The novel coronavirus of 2019 has had a permanent impact on
the American lexicon. New words and phrases have become common
knowledge, phrases like “personal protective equipment (PPE)”, “with
an abundance of caution”, and “social distancing”. But one phrase has
crept back into the conversations of leaders that should have never
been spoken. That phrase is, “an acceptable loss”.
Ours is a throwaway society. We tend to use things up and
discard them. Instead of repairing things, we just buy replacements,
the latest clothes, the latest technology, the latest car model. But our
loved ones in long-term care facilities cannot be replaced. They are not people to be discarded. And losing them unnecessarily to COVID-19 is never an acceptable loss.
My grandmother told me an ounce of prevention is worth a pound of cure. Yet our long-term care facilities had to fight over personal protective equipment with hospitals, hospice agencies, first responders and other states in order to provide the protection they should always have at the ready.
We have been calling on nursing homes to be prepared with back-up generators, medication and proper training to deal with dementia.

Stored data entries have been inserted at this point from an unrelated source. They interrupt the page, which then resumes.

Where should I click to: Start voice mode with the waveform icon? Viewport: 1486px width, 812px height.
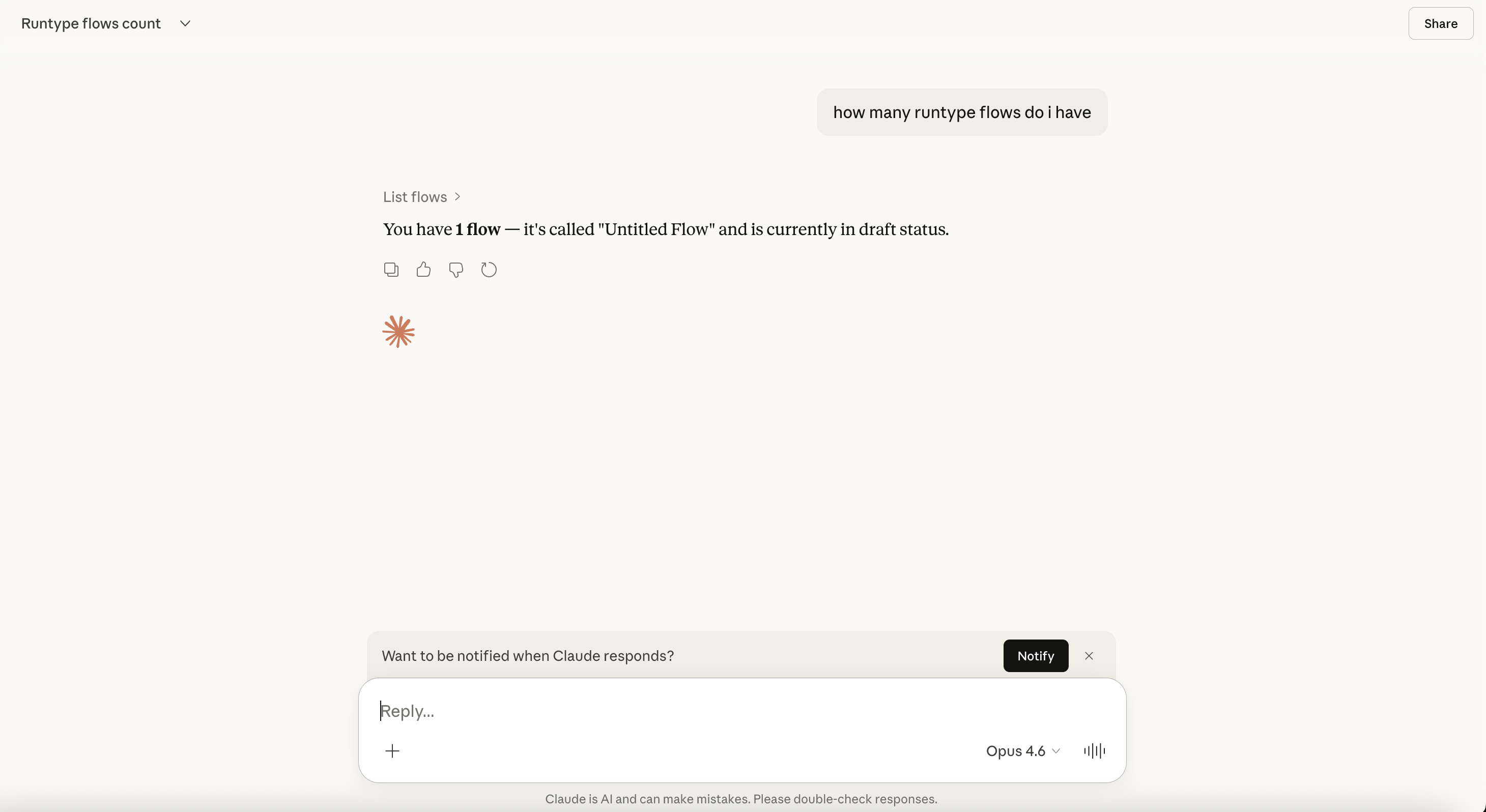[1094, 750]
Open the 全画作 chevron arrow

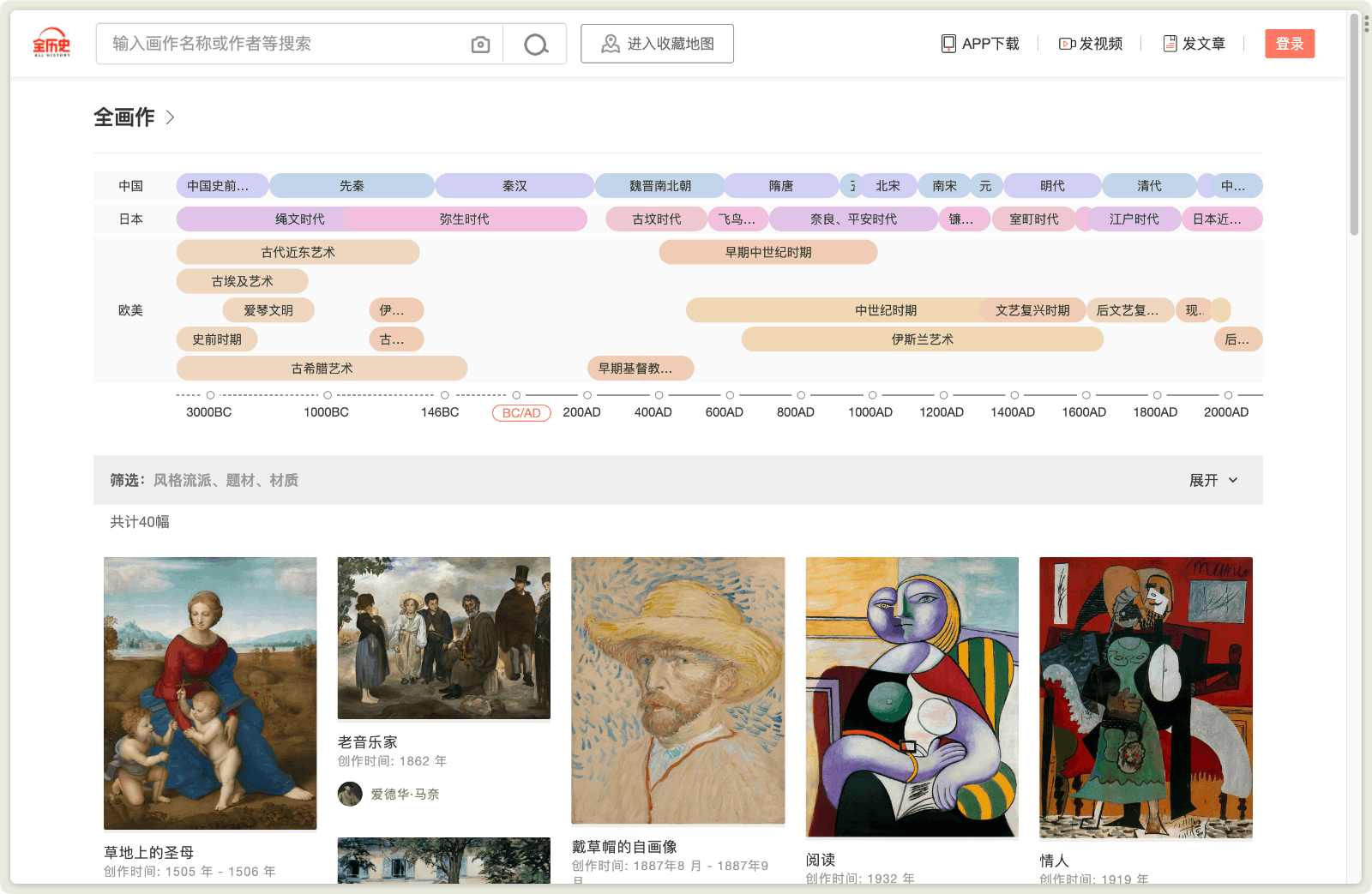point(170,117)
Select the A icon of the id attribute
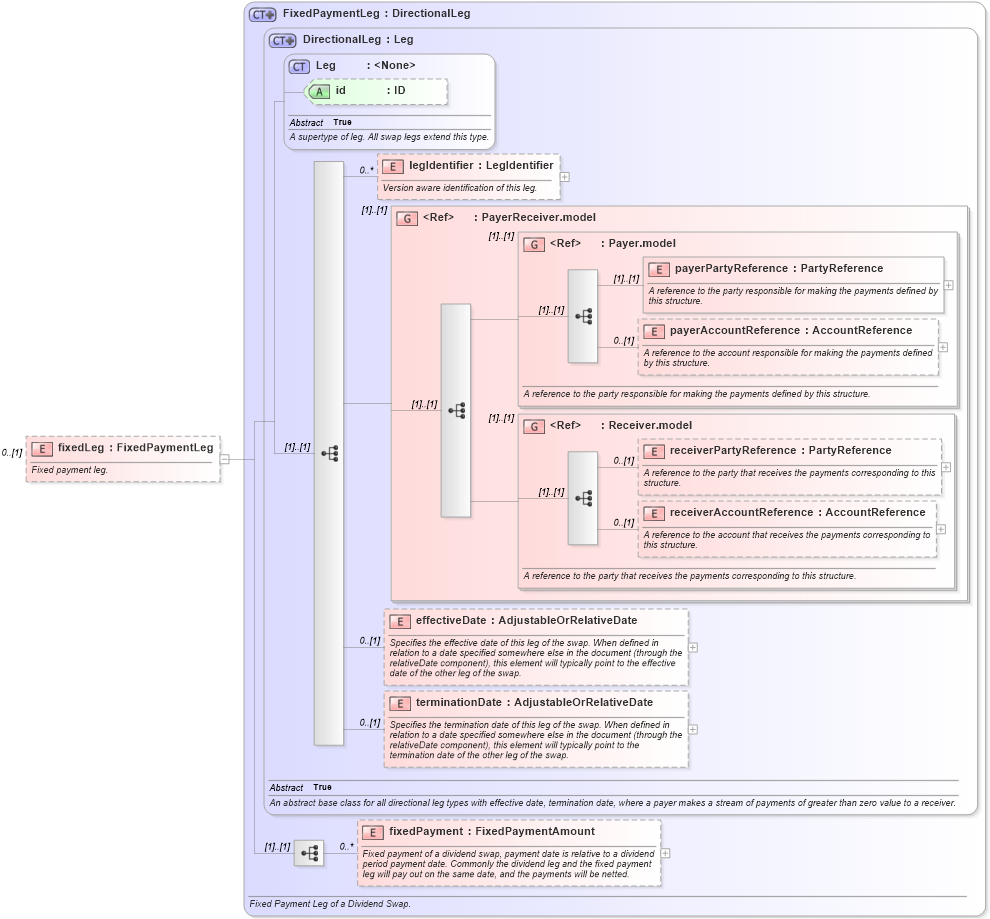 [x=318, y=91]
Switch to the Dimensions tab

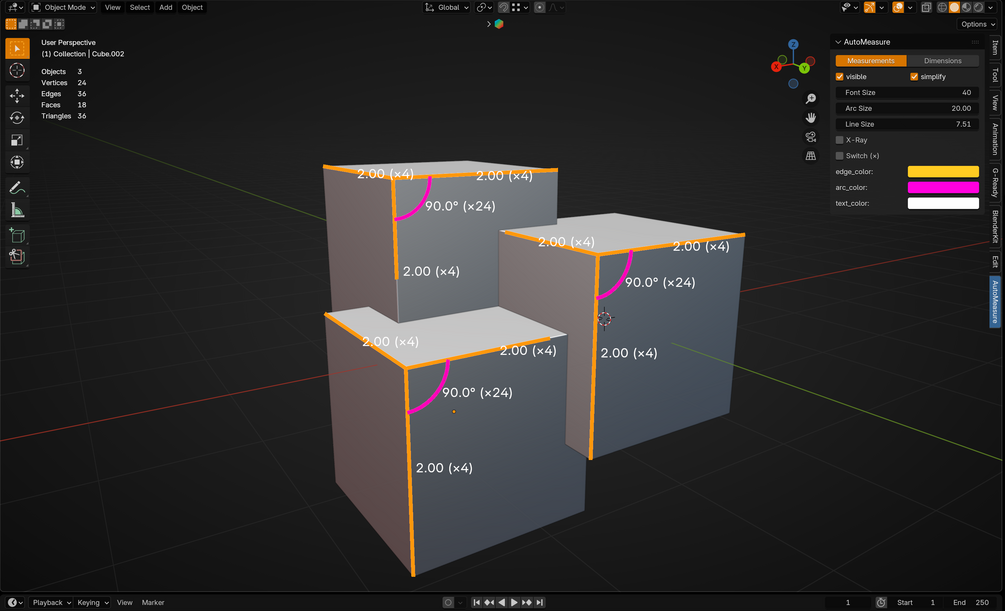tap(943, 61)
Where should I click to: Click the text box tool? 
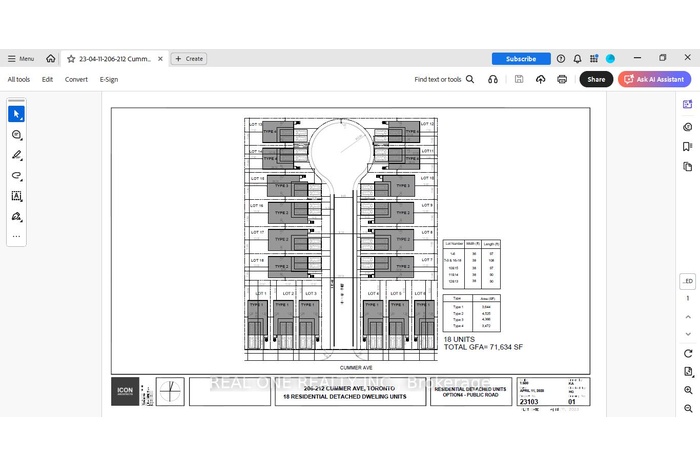pyautogui.click(x=17, y=196)
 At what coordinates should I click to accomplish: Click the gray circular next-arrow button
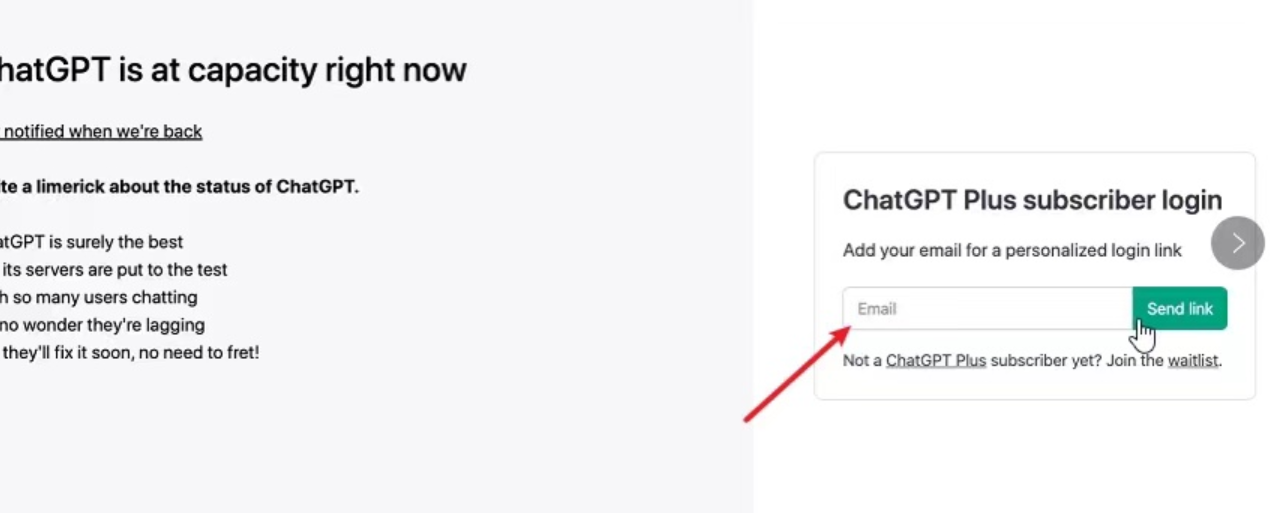click(1238, 243)
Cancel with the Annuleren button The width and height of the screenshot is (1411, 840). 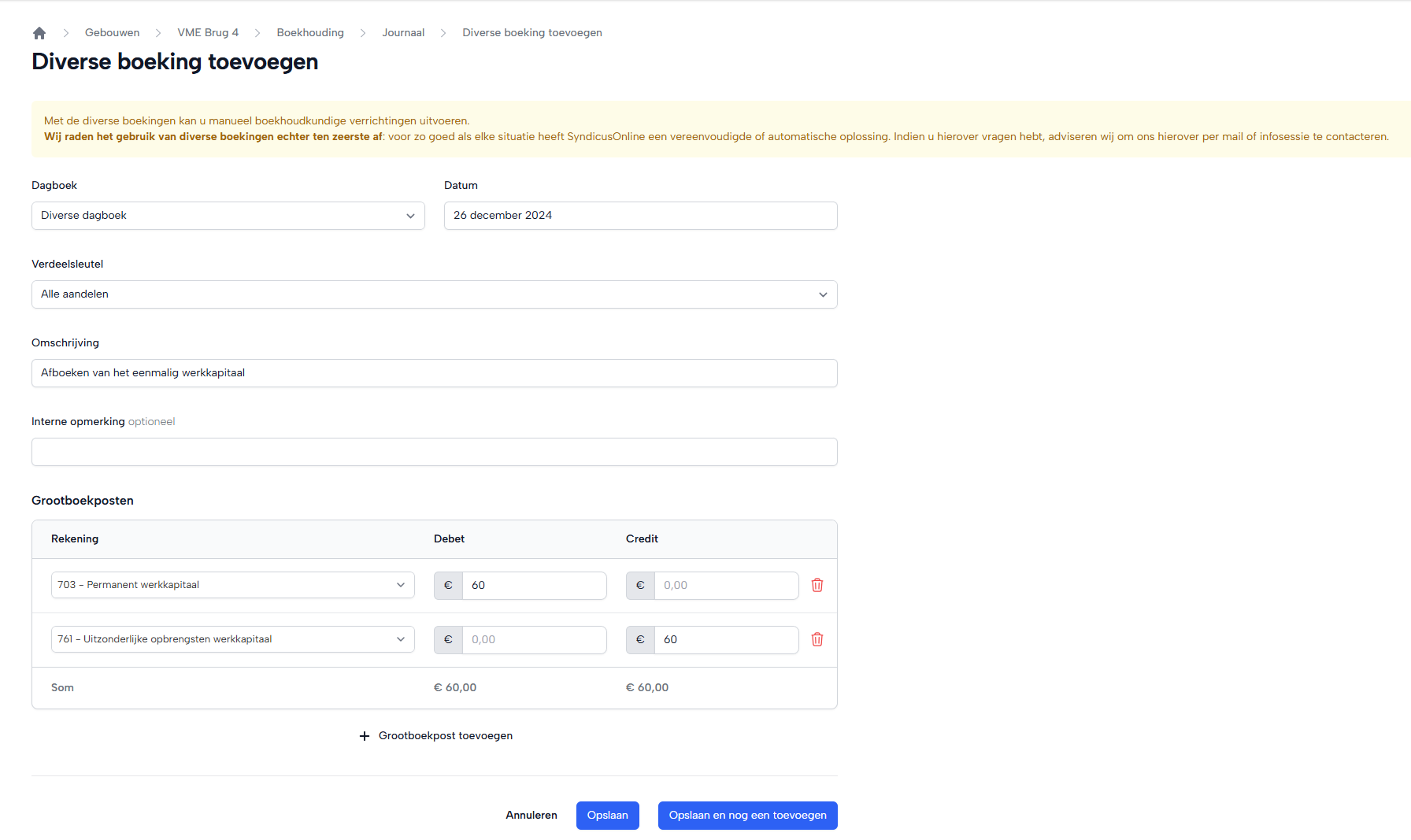tap(531, 816)
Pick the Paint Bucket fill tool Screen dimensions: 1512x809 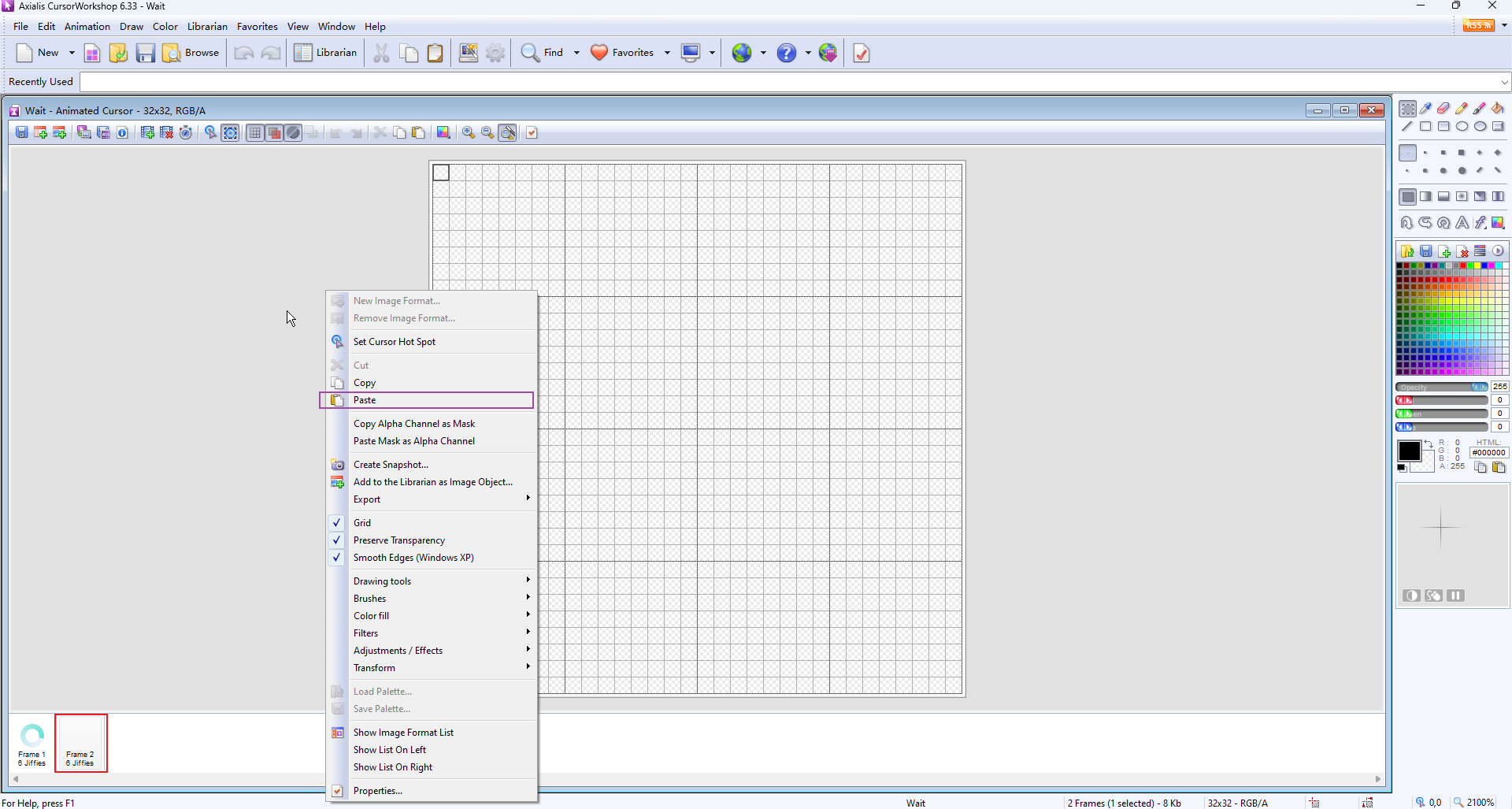[x=1498, y=109]
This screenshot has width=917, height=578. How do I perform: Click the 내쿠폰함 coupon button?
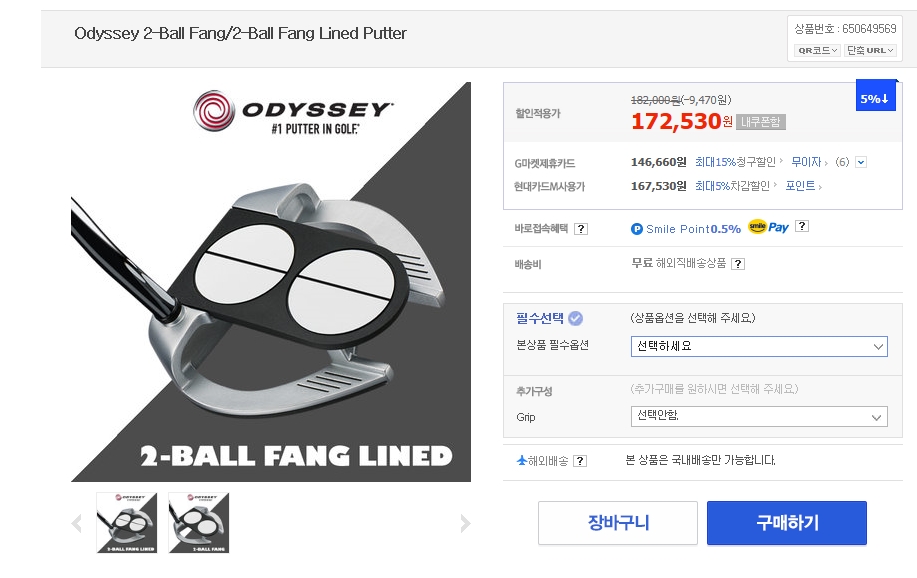click(x=760, y=123)
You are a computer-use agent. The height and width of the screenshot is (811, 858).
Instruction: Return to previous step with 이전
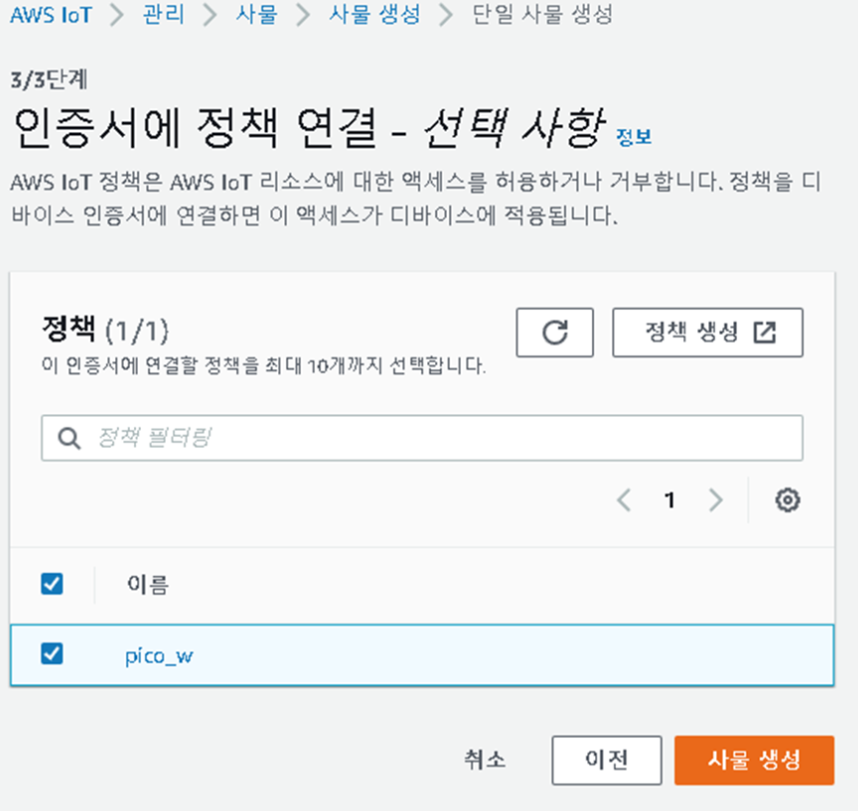[607, 760]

We have fought hard for residents’ rights including the right to have a video camera in their room. Now, it is time to look again at how long-term care facilities are
required to prepare for pandemics.
I suppose it is ironic that most PPE is “disposable”. But our seniors are
not. Because of our lack of preparation, they are living isolated away from friends
and loved ones. They are living in fear. They are dying unnecessarily.
It is not acceptable to lose contact with loved ones. It is not acceptable to lose
safety. And it is not acceptable to lose one’s life because we were ill-prepared.
Let’s move forward with careful attention to the impact our actions have on
our loved ones in long-term care. And let’s count the cost.